Justice Deferred at Wells Fargo

In finally resolving its investigation of Wells Fargo for a brazen scheme to bilk customers through the creation of millions of sham fee-generating accounts, the Trump/Barr Justice Department employed some tough language but administered what amounted to a slap on the wrist.

DOJ issued a press release quoting Deputy Assistant Attorney General Michael Granston as saying that the settlement “holds Wells Fargo accountable for tolerating fraudulent conduct that is remarkable both for its duration and scope.” The release was accompanied by a 16-page summary of the bank’s abuses, including the adoption of “onerous sales goals and accompanying management pressure [that] led thousands of its employees to engage in: (1) unlawful conduct to attain sales through fraud, identity theft, and the falsification of bank records, and (2) unethical practices to sell products of no or low value to the customer, while believing that the customer did not actually need the account and was not going to use the account.”

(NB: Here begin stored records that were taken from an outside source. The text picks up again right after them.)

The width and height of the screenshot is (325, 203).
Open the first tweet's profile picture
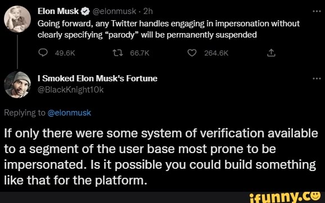17,19
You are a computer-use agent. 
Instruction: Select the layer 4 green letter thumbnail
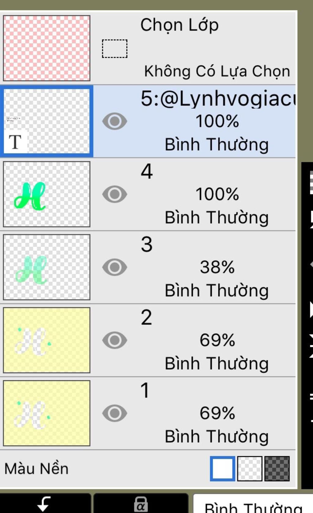click(x=46, y=194)
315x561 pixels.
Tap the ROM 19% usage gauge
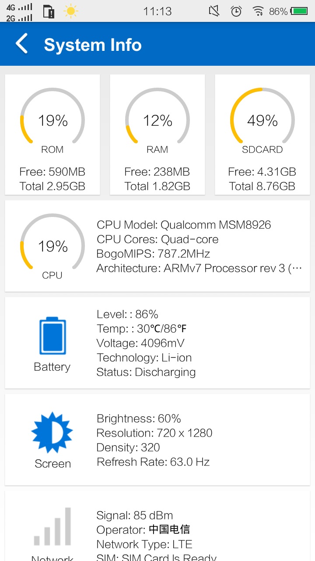[x=53, y=119]
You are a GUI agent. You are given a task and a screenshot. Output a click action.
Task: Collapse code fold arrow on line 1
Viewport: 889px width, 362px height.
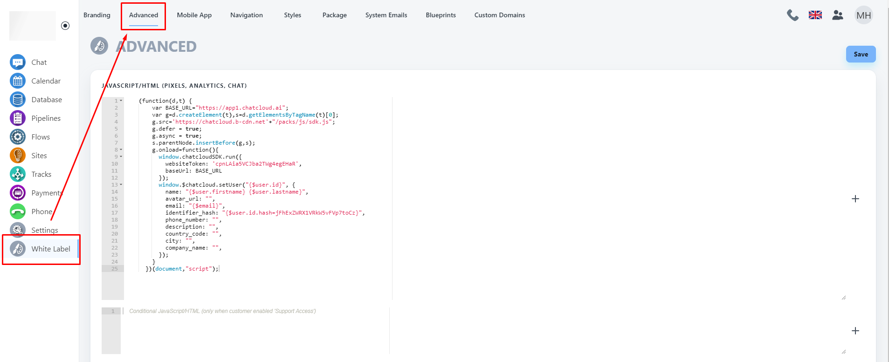[x=121, y=101]
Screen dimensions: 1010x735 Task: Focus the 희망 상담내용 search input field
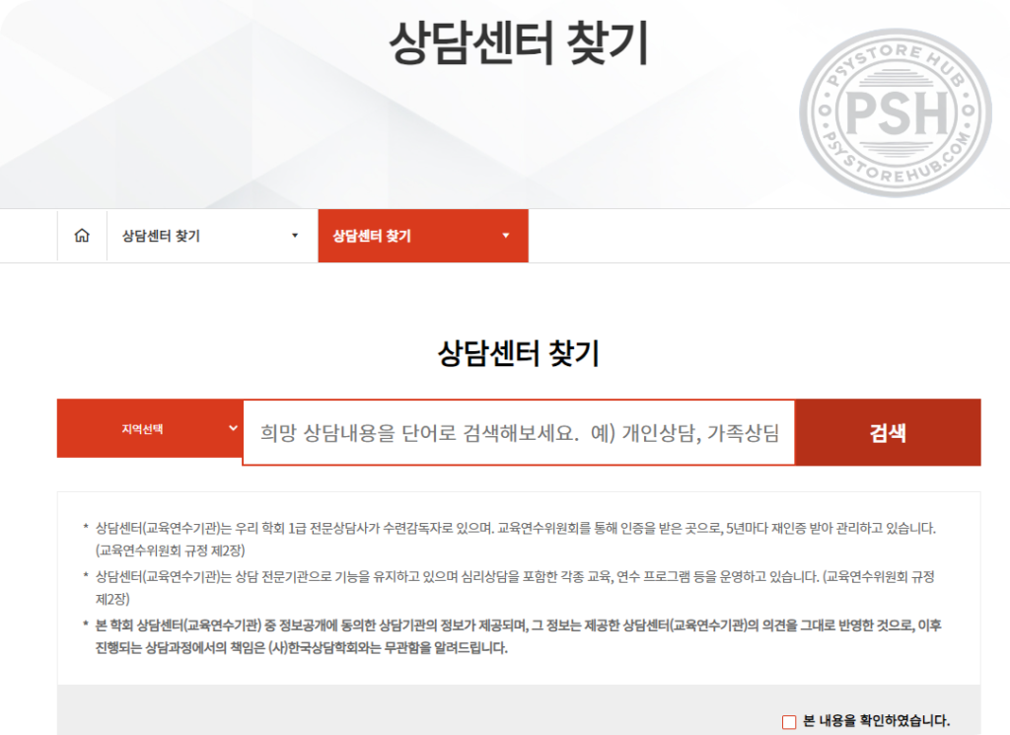click(519, 432)
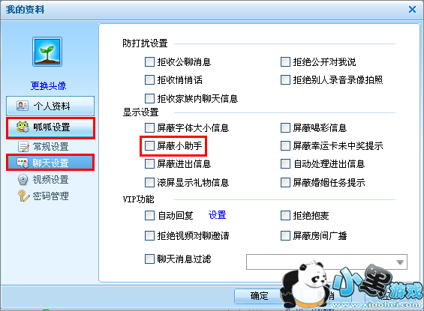
Task: Click the frog icon beside 呱呱设置
Action: tap(23, 127)
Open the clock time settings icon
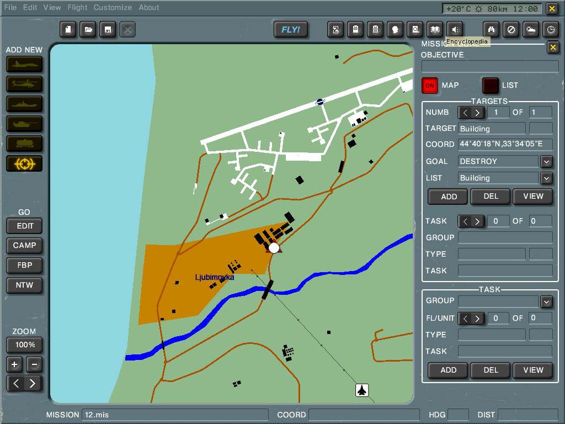Image resolution: width=565 pixels, height=424 pixels. click(550, 29)
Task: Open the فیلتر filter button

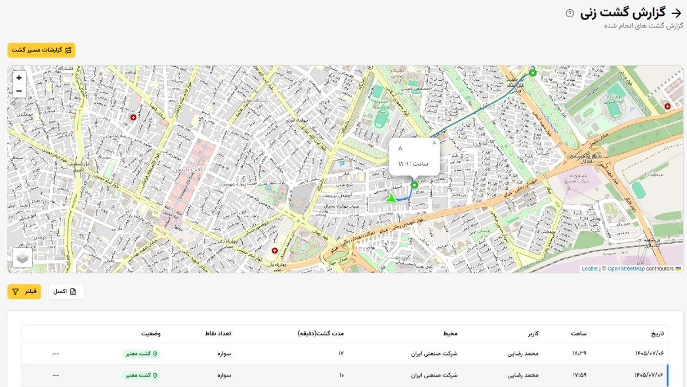Action: point(24,292)
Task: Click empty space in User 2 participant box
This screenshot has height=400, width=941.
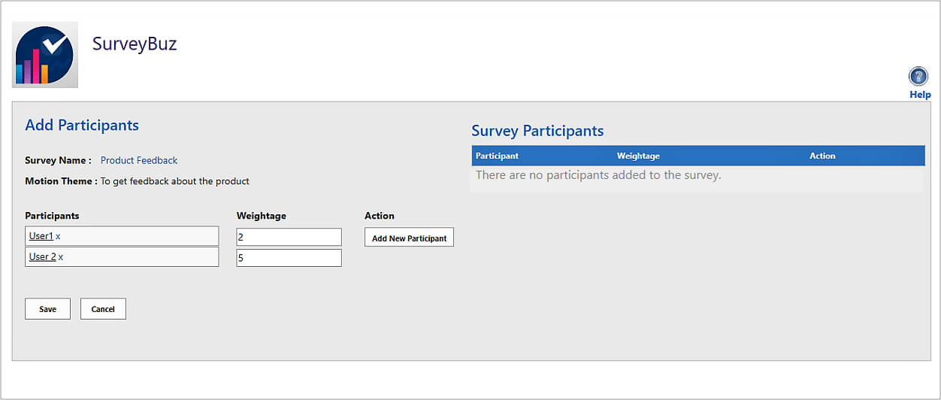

The document states that senior Wells executives were well aware of the unlawful behavior yet continued to ratchet up the sales pressure on employees.

This recitation echoes the content of a 100-page notice issued earlier by Wells’ primary regulator, the Office of the Comptroller of the Currency. While the OCC imposed substantial financial penalties against several former executives of the bank, DOJ has not charged any individuals.

Justice imposed a $3 billion monetary penalty on Wells, which resolves criminal issues such as false bank records and identity theft as well as civil issues under the Financial Institutions Reform, Recovery and Enforcement Act and securities violations that may be brought by the SEC. That penalty is not insignificant but it will not be too much of a burden for a bank whose profits last year exceeded $19 billion.

Moreover, the impact of the criminal portion of the case was diminished by the inclusion of a deferred prosecution agreement rather than the filing of any actual charges. This overused gimmick (like its evil twin, the non-prosecution agreement) allows DOJ to give the impression it is being tough with corporate bad actors while actually failing to do so.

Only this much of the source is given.